Deep learning-based model to classify mastitis in Holstein dairy cows

Abstract

The occurrence and prevalence of dairy cow mastitis has brought significant challenges to animal welfare and economy. To overcome the complexities and accumulated errors present in previous detection methods, a rapid and accurate mastitis detection approach is developed based on image processing and deep learning, leveraging thermal infrared imaging. Image processing techniques, including the Hough transform and morphological operations, are used to classify affected cows from thermal images. An image pyramid is constructed based on upsampling to tackle motion blur induced by the cows' rapid movement. The multi-scale convolution and the spatial and channel Squeeze & Excitation (scSE) block were integrated into the DenseNet-201 architecture to enhance the feature extraction process.
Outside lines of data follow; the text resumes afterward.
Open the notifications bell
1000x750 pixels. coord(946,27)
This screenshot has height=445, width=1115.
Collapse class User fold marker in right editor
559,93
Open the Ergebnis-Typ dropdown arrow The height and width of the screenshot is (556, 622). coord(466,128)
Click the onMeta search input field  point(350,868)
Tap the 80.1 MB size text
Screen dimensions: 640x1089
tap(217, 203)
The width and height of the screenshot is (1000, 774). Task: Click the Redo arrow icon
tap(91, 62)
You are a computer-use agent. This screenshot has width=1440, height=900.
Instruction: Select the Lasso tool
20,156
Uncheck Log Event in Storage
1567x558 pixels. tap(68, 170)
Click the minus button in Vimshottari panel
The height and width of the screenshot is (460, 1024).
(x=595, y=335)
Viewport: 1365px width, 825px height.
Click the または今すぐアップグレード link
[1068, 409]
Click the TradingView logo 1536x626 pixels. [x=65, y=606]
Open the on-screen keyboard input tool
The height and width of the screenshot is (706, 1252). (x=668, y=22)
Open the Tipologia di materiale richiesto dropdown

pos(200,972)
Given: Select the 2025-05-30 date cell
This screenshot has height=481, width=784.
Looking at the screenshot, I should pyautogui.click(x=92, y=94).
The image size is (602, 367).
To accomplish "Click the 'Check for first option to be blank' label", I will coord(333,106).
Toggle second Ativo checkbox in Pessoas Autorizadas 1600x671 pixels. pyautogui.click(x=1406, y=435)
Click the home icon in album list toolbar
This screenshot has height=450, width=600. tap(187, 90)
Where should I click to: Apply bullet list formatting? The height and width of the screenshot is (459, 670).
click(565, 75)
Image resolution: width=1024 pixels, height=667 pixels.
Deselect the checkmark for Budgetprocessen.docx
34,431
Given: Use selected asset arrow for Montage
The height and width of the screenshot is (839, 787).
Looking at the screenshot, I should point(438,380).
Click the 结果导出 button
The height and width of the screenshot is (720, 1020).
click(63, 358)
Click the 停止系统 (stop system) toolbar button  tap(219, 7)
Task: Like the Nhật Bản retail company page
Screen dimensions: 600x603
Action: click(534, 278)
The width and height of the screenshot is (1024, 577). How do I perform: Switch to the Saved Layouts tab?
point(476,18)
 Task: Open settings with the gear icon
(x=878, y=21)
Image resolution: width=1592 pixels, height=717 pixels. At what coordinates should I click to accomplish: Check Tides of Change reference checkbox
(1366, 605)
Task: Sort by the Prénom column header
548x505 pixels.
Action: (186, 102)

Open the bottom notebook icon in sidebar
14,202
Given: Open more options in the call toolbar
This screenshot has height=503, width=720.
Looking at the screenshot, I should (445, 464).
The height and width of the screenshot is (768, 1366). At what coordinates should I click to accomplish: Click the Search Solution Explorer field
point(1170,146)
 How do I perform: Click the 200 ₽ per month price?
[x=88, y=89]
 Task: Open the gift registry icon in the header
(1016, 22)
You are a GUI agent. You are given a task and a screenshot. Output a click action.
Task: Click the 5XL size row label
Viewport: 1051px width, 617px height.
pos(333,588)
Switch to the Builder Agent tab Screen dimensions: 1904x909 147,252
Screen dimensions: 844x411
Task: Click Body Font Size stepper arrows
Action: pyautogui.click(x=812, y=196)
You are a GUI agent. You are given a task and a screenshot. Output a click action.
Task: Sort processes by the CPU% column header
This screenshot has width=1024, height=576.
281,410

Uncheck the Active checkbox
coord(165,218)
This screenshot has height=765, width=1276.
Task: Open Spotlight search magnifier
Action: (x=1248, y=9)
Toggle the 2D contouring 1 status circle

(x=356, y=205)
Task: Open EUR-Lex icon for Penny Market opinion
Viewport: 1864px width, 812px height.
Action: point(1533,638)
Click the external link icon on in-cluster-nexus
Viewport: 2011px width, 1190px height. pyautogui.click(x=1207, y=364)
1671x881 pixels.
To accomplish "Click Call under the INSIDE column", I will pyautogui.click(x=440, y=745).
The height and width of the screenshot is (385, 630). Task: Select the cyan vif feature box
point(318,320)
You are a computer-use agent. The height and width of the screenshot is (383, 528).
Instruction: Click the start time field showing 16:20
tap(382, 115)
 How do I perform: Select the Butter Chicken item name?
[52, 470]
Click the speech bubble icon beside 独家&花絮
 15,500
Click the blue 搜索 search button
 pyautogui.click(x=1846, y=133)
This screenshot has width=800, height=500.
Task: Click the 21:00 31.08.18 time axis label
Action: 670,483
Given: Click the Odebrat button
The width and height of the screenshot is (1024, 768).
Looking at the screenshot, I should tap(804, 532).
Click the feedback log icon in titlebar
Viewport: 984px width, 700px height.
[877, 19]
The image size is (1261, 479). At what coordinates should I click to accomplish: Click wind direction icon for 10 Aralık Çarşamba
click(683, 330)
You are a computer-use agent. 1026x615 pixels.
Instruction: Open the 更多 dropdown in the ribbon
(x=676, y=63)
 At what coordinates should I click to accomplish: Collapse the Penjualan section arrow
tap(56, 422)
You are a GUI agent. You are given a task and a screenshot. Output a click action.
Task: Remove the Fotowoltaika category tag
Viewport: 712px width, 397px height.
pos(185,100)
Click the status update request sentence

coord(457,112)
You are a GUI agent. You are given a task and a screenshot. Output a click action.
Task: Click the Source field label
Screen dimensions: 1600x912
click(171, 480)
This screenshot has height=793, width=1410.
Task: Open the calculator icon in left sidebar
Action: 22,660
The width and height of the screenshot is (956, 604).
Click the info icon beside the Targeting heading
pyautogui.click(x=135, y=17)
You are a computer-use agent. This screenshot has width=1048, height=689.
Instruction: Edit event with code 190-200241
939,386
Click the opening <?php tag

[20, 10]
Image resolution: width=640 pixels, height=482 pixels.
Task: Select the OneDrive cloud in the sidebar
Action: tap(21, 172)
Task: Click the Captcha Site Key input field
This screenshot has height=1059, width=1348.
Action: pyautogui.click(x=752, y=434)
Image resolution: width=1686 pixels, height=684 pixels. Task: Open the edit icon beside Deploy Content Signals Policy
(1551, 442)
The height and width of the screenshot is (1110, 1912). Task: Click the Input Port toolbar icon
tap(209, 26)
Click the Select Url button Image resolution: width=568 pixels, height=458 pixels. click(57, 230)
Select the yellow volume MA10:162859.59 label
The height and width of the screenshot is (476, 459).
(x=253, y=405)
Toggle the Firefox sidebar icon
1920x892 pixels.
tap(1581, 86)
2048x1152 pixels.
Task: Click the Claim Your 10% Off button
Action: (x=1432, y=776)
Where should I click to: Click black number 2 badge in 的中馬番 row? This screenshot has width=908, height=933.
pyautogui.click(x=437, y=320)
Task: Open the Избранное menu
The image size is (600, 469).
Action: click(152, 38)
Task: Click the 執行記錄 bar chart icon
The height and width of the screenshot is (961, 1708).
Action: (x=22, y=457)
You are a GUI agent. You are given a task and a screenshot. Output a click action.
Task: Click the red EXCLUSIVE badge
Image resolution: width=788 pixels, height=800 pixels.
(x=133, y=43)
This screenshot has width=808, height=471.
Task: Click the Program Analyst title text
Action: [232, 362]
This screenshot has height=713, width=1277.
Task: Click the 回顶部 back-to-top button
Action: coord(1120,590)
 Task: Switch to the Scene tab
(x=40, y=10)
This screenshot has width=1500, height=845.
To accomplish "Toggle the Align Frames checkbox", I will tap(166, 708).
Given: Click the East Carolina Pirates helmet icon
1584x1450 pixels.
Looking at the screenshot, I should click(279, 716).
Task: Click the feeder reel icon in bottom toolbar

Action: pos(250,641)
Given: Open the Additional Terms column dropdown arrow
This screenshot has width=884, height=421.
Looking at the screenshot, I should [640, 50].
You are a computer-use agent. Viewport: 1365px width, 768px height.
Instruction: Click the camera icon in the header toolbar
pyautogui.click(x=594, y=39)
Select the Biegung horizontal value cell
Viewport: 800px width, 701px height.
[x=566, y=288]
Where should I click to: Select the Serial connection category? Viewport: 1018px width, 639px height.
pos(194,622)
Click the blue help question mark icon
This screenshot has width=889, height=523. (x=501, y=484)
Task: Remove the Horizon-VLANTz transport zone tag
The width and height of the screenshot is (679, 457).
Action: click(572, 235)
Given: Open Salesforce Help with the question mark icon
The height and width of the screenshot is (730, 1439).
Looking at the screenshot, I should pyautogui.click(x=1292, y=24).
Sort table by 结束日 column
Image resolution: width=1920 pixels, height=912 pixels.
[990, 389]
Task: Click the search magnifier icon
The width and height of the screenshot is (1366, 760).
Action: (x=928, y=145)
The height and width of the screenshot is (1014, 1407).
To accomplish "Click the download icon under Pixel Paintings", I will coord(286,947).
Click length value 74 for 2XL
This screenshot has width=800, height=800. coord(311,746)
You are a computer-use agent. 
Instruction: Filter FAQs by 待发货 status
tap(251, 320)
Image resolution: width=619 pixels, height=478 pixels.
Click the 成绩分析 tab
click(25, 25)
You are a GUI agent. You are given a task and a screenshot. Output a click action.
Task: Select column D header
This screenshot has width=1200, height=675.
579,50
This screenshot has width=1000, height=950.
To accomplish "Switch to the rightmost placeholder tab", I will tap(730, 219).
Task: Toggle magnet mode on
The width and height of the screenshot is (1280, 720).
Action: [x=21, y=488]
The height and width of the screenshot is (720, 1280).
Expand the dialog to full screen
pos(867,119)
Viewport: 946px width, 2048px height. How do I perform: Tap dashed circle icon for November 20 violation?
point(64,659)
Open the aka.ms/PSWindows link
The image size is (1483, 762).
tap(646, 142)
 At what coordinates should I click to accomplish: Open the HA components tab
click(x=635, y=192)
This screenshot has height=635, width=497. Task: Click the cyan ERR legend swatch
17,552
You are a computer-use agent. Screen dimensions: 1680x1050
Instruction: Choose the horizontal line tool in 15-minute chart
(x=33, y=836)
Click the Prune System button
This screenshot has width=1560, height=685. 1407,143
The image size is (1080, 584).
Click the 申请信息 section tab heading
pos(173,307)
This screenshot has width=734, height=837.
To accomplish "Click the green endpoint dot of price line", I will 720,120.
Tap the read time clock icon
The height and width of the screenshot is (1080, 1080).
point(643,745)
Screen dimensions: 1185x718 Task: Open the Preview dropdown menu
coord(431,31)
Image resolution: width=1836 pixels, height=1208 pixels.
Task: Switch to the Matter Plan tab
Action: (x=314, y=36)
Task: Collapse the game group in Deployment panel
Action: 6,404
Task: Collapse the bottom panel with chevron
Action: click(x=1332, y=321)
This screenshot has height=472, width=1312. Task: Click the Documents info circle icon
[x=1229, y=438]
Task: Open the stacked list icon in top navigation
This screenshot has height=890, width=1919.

This enabled the network to adaptively recalibrate channel-wise feature responses and strengthening the discriminative power of the learned representations. For mastitis detection, a deep learning model, the multi-scale scSE-DenseNet-201 (MS-scSE-DenseNet-201) architecture, is refined to predict the severity of mastitis. The framework takes images of both sides of the cow's udder as input, and outputs one of three mastitis severity levels: negative (N), subclinical mastitis (SCM), or clinical mastitis (CM). To assess the model's performance in detecting mastitis, a dataset comprising 5000 thermal images from 802 cows, was used. The model achieved accuracy, precision, and recall of 90.18%, 92.16%, and 88.38%, respectively, showing notable improvement over previous methods. This work integrated object segmentation and blind deblurring to strengthen the MS-scSE-DenseNet-201 in the automatic detection of cow mastitis, which will open a promising application horizon for other animal disease diagnostics.